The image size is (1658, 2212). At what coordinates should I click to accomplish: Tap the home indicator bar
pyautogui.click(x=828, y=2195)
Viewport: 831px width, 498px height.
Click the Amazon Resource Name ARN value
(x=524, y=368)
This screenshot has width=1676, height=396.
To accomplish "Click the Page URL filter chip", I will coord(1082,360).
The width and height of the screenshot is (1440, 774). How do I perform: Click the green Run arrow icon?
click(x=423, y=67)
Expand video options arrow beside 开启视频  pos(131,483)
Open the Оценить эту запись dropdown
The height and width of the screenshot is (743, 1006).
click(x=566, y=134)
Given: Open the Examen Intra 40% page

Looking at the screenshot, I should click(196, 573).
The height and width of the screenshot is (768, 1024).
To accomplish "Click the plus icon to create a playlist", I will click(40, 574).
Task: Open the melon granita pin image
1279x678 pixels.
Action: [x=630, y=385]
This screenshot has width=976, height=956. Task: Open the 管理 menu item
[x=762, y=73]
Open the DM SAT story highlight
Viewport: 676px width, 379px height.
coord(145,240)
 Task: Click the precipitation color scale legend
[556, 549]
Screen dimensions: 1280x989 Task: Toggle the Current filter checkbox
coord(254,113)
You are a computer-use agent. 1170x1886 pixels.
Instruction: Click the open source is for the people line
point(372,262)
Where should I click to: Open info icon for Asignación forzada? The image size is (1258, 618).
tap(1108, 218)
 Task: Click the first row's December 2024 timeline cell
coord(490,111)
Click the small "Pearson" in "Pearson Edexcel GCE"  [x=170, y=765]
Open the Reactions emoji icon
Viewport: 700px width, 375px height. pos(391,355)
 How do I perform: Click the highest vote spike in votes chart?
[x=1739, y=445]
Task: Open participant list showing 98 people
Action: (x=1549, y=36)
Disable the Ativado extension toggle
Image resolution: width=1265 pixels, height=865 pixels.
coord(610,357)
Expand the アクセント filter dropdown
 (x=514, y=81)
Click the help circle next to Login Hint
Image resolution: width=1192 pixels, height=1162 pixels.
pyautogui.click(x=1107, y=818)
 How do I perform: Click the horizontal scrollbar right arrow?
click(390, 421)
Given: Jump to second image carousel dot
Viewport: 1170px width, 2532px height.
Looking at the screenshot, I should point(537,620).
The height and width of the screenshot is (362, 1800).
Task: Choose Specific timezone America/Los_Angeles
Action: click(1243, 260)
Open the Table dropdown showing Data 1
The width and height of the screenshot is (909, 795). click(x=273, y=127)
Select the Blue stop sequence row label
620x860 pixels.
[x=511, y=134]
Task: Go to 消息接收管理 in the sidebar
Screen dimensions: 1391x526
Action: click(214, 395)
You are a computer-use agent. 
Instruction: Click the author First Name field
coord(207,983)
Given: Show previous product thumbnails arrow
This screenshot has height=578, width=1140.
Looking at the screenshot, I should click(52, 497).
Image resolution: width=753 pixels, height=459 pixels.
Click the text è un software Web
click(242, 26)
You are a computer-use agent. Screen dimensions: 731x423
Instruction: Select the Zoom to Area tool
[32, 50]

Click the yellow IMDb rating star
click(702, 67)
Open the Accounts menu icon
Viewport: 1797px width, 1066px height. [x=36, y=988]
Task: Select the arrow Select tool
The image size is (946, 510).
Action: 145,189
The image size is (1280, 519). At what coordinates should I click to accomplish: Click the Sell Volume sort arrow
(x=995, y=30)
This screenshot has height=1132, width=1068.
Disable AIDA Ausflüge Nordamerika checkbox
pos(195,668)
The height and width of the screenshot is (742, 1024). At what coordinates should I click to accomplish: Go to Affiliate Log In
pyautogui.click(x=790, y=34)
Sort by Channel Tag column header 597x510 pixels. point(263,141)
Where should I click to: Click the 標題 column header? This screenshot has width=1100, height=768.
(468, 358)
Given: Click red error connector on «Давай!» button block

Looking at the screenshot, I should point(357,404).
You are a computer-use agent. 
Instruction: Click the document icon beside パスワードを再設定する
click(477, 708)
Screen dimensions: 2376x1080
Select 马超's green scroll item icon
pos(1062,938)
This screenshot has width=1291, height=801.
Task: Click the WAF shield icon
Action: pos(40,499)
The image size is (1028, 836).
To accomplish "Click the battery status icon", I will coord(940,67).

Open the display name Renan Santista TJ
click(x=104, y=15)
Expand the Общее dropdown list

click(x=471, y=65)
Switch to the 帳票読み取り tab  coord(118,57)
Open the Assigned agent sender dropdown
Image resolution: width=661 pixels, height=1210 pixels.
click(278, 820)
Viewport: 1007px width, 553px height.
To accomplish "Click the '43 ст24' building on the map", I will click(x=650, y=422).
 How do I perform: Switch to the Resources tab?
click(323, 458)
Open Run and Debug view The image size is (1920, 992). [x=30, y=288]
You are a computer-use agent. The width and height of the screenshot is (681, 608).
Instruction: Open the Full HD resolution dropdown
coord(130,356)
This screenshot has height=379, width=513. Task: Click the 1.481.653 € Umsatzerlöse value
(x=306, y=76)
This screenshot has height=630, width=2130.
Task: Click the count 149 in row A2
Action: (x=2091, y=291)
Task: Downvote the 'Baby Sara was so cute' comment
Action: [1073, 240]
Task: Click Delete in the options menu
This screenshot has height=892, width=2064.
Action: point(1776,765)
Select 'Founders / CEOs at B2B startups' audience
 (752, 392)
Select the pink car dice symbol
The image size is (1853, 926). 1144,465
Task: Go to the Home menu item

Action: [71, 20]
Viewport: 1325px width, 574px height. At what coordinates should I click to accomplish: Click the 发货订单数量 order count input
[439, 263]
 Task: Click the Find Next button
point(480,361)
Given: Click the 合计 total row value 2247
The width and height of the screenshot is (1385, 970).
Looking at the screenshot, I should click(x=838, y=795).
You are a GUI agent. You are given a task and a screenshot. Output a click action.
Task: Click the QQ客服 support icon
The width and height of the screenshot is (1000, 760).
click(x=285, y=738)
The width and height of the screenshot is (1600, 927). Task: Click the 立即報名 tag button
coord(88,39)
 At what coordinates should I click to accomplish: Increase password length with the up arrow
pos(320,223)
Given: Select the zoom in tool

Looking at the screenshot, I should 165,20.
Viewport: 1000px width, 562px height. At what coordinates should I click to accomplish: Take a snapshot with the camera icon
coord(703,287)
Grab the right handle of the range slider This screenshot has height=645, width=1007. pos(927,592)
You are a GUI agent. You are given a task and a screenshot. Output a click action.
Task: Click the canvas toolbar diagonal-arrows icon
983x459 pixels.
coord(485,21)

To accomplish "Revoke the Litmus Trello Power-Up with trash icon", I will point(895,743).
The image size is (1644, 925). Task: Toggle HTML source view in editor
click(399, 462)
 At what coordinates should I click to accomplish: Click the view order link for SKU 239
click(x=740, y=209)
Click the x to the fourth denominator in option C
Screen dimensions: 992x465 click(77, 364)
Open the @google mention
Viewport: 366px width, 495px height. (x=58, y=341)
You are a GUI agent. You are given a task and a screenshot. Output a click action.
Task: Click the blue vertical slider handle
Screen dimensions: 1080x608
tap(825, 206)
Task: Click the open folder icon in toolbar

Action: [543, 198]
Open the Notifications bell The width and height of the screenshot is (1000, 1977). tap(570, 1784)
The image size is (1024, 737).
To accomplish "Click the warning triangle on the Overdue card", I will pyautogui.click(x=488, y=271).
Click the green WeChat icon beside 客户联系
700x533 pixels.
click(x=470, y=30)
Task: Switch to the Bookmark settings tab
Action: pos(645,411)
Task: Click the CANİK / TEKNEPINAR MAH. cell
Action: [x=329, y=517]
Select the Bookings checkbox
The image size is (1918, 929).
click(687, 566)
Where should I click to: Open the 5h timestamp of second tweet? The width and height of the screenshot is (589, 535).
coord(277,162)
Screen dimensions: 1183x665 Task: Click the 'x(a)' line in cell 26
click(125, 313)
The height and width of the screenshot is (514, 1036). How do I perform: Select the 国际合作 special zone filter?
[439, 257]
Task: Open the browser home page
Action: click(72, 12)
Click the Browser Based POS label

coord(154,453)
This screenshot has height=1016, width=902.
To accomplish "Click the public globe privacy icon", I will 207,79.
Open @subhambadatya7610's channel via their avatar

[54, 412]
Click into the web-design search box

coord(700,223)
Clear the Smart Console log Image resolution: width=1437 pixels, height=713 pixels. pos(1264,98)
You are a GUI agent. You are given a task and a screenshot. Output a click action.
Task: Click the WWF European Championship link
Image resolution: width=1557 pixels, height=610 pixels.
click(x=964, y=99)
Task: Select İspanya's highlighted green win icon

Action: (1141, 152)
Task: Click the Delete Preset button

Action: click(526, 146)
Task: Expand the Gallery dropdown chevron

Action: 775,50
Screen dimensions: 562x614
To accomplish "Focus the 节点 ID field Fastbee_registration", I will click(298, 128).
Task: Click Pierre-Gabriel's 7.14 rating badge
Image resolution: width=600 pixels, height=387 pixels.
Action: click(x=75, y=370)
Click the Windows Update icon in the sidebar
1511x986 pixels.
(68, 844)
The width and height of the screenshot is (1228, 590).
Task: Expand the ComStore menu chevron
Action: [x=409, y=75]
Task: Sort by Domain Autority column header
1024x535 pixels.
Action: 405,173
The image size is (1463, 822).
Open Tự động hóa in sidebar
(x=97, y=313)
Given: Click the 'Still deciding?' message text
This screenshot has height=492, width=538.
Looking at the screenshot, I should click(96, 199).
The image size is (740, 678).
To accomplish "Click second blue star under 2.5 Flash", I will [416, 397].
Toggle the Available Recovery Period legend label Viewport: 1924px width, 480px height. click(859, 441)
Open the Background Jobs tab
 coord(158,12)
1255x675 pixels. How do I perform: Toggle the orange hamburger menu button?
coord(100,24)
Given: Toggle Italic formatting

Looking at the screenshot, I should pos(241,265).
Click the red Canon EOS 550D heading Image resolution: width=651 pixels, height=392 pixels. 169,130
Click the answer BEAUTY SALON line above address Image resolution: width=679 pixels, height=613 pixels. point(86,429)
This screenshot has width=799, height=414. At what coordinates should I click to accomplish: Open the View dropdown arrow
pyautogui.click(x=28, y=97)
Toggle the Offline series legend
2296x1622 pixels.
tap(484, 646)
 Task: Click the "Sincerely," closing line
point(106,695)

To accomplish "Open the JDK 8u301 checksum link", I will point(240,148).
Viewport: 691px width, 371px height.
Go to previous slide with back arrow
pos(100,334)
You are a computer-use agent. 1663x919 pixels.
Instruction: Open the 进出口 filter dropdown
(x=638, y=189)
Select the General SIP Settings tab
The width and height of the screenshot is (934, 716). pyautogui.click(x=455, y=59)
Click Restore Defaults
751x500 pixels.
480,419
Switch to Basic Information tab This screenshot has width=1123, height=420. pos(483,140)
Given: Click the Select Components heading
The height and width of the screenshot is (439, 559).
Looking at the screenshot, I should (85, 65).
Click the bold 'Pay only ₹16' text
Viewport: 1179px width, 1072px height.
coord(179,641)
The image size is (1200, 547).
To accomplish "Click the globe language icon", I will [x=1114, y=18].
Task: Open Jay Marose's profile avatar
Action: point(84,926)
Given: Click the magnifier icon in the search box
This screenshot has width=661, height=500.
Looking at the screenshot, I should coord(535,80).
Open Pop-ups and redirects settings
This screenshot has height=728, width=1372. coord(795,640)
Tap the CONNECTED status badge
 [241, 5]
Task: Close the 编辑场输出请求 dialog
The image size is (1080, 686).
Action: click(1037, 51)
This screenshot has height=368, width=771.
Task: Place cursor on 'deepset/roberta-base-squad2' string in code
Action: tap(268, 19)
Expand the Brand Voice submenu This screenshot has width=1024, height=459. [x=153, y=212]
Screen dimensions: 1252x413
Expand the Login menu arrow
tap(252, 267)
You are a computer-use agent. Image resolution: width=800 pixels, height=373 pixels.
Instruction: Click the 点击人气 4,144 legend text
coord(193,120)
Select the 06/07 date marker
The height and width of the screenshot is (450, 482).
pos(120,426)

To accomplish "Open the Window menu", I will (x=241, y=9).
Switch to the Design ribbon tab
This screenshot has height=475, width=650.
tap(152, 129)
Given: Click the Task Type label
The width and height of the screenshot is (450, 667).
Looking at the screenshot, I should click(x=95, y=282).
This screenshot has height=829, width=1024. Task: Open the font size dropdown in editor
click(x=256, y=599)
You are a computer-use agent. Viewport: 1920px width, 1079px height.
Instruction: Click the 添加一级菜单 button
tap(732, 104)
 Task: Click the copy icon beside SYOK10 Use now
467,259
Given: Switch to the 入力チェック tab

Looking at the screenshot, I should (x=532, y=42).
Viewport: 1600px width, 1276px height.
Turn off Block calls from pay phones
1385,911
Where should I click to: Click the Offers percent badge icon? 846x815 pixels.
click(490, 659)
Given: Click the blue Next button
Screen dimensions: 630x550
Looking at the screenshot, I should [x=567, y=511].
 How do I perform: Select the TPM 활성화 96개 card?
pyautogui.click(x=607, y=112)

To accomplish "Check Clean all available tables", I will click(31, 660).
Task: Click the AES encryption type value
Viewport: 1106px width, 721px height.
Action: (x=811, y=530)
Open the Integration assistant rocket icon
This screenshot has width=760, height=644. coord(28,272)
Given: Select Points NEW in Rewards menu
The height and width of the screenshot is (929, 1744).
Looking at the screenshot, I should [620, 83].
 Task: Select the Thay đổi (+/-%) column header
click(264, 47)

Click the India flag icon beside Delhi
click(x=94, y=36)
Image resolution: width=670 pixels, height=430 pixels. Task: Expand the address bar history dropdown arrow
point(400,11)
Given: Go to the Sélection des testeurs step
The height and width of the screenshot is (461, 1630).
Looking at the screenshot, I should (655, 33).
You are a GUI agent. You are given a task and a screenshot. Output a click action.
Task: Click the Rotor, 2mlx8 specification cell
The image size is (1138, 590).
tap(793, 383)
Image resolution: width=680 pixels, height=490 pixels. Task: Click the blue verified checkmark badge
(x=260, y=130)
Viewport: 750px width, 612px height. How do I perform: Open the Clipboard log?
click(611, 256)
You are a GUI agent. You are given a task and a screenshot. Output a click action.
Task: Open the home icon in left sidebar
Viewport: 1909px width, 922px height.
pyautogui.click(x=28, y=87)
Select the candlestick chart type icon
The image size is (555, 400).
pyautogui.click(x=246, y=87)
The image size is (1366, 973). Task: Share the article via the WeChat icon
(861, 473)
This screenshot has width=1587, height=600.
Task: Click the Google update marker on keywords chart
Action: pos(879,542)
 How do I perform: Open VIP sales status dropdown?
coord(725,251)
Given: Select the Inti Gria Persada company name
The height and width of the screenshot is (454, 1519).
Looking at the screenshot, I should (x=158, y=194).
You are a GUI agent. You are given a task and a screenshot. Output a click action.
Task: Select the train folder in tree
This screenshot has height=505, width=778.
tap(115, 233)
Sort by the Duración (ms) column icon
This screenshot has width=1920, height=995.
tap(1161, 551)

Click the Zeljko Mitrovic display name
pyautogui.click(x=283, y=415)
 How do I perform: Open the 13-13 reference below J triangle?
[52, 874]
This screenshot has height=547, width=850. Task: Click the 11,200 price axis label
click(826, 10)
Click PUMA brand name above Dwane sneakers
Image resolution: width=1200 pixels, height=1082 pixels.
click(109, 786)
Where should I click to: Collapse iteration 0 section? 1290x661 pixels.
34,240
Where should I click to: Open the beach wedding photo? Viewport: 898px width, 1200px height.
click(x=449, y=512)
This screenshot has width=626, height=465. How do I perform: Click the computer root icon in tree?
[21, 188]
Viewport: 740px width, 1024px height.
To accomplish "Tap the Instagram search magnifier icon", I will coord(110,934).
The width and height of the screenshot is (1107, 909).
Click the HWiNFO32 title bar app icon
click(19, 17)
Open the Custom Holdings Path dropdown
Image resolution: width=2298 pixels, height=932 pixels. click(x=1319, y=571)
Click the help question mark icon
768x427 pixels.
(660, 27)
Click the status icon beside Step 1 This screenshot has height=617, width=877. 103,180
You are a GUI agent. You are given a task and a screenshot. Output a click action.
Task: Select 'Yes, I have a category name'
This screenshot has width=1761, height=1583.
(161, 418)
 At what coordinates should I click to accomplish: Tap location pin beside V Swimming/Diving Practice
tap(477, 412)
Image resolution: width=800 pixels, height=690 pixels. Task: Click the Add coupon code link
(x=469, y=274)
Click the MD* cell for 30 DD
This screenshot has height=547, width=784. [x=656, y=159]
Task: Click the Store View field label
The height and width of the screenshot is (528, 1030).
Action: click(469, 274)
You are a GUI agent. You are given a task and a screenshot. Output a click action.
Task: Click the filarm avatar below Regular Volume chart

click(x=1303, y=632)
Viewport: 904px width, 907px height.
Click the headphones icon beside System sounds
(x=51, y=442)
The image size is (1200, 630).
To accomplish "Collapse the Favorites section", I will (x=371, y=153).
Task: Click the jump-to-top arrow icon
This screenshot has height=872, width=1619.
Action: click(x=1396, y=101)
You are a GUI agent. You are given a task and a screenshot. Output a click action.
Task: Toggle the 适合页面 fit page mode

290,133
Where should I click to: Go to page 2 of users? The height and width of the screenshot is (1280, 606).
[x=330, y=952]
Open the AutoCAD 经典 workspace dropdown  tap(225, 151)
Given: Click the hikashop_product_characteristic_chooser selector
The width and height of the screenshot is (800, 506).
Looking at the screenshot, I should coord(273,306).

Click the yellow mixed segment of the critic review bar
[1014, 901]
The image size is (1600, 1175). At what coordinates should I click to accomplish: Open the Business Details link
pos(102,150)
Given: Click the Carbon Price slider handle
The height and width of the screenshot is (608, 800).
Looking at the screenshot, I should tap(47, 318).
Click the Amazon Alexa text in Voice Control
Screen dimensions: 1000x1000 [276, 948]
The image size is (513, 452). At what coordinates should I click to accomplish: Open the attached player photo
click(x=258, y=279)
════════════════
WHAT YOU WILL DO: Which lines in the data above hold the string "help"? Show each one.

RESPONSE AREA:
Click the help circle next to Login Hint
Click the help question mark icon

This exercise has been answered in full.